The BBC’s great trump card has always been the widespread perception that it is a cut above the media pack; the essential guarantor of that British “sense of fair play.” In this way its enormous soft-left power has gone unchallenged for many decades now—almost unnoticed. It has schooled us in the ways of attacking everyone else—everyone but itself. We have become schooled into the idea that it does the challenging on our behalf; surely it is our defender against the power of politicians and big business, etc., isn’t it?
But the most insidious brainwashing happens at a more subtle level than this; it lies in the power of storytelling. It is at this subliminal level that the great soft-left crusades—moral relativism and the cult of victimhood—have been won. More than anywhere it is in radio and television film, drama and soap opera.

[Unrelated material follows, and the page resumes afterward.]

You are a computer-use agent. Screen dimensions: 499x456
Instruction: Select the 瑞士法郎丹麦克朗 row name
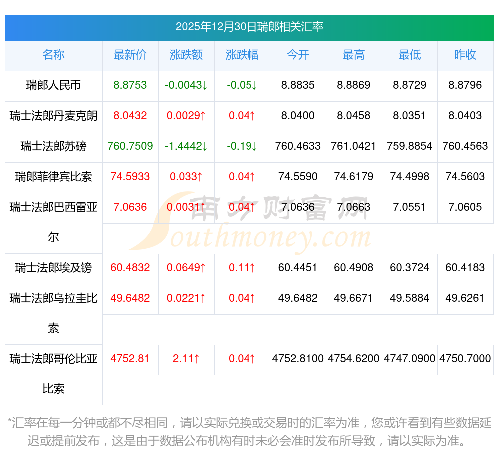(x=53, y=116)
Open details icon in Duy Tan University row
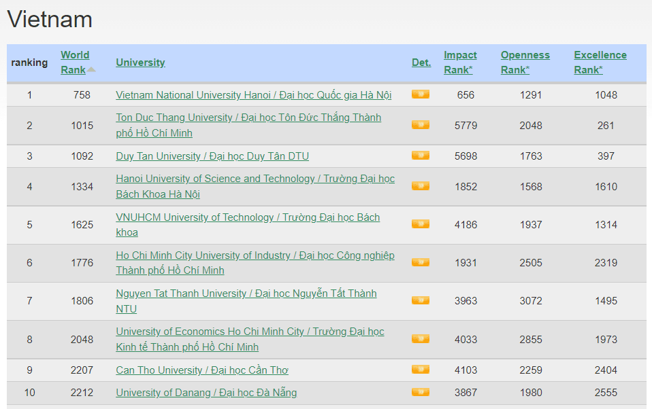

Try these tests next time you are watching some BBC drama on PBS. If the characters happen to include, say, a white middle-class guy and a nonwhite working-class guy, who is going to turn out to have surprising hidden qualities and who is going to turn out to have a surprising hidden dark side? Or compare the proportion of homosexual characters on your TV screen with that in your own real life. Try and find the drama where the “right-wing” character turns out to be full of compassion and the “left-wing” character full of bile, or where the successful business executive turns out to be rather a nice chap.